Filius laughed. "Knowing Hagrid, he would have taken it home and fed it."
Minerva shook her head. "You're probably right." Just then she yawned widely. "Forgive me!" she exclaimed, her face red. "I think that Firewhisky you slipped into my drink is taking effect."
"I had hoped you wouldn't notice," he said brightly, smiling when she yawned again. "You've had quite an adventure tonight." He suppressed a yawn of his own.
"Filius," she said, leaning forward, "would it be too much of an imposition if I were to curl up before your fire for a little while? After what that dreadful dog put me through, I need a little more time to put myself back to rights."
He understood what she needed and climbed down from his ottoman. "Of course, Minerva.

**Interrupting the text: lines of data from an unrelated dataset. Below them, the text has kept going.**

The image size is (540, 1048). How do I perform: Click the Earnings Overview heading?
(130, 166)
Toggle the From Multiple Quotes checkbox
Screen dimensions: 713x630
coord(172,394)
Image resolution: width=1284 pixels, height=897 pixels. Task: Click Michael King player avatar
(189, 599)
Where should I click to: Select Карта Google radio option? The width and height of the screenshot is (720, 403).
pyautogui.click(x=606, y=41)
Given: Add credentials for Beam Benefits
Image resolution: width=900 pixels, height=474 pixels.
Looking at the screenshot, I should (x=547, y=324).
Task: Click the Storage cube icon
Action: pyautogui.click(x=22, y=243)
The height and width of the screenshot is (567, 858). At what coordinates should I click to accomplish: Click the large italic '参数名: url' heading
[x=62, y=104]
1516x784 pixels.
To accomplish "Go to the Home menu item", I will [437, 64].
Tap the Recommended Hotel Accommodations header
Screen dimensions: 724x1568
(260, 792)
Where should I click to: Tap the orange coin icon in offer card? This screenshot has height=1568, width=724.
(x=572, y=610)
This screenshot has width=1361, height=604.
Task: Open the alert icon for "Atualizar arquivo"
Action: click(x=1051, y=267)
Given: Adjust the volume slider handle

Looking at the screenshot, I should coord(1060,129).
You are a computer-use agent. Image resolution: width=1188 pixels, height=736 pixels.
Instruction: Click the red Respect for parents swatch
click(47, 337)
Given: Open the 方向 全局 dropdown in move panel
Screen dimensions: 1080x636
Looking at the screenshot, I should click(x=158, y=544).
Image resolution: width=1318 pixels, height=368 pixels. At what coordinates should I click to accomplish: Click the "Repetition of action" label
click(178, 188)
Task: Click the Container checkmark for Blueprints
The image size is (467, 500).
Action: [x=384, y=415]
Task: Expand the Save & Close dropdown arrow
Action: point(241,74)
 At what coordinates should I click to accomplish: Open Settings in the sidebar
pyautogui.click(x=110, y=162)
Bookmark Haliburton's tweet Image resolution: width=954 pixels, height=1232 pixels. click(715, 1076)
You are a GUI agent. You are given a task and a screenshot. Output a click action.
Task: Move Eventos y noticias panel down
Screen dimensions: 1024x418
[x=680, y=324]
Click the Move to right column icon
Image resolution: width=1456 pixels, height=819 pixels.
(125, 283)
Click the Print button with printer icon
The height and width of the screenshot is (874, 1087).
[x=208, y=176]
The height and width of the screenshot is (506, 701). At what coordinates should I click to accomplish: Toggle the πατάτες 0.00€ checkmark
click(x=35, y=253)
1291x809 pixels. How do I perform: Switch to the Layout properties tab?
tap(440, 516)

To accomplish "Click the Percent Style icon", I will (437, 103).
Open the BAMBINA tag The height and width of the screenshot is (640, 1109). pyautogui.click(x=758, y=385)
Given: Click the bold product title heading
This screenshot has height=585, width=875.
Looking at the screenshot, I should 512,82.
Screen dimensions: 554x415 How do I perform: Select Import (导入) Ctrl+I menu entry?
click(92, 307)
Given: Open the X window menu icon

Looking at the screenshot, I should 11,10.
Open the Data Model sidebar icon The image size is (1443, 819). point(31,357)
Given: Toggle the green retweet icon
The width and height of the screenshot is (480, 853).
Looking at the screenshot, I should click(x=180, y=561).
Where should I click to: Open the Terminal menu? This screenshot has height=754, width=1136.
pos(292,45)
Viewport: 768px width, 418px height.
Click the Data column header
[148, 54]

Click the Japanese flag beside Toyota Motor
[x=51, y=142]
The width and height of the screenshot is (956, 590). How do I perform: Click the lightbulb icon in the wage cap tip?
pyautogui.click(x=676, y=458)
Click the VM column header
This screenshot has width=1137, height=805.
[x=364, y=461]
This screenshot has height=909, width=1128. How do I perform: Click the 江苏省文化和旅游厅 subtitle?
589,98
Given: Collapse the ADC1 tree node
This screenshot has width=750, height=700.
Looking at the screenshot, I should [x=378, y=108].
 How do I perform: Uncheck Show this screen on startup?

You're more than welcome to spend as much time as you need. Do you want a cushion to rest on?"
"No," she said, rising stiffly. "The hearth rug will do, and the warmth of the fire will take care of the rest." She reached out her hand to him. "Thank you... for rescuing me, and the toddy, and, well... I... your friendship means so much to me."
He took her hand and bowed low over it. "As yours does to me. Knowing you has been one of the great joys of my life. Never hesitate to ask for my assistance in anything." He released her hand and stepped back to retire to his bedroom. "Stay as long as you like. In the morning, we'll both go see Albus about this strange dog. For all we know, it could be a threat to our students as well."
"I agree." Then her tall, willowy form folded in on itself, leaving behind a tabby cat with spectacle-like markings around its eyes. She meowed once at Filius, then trotted over to the hearth rug, where she curled up, one front paw extended forward, and began to purr.
"Good night, Minerva," Filius said, smiling tenderly. He then turned and entered his bedroom, closing the door behind him.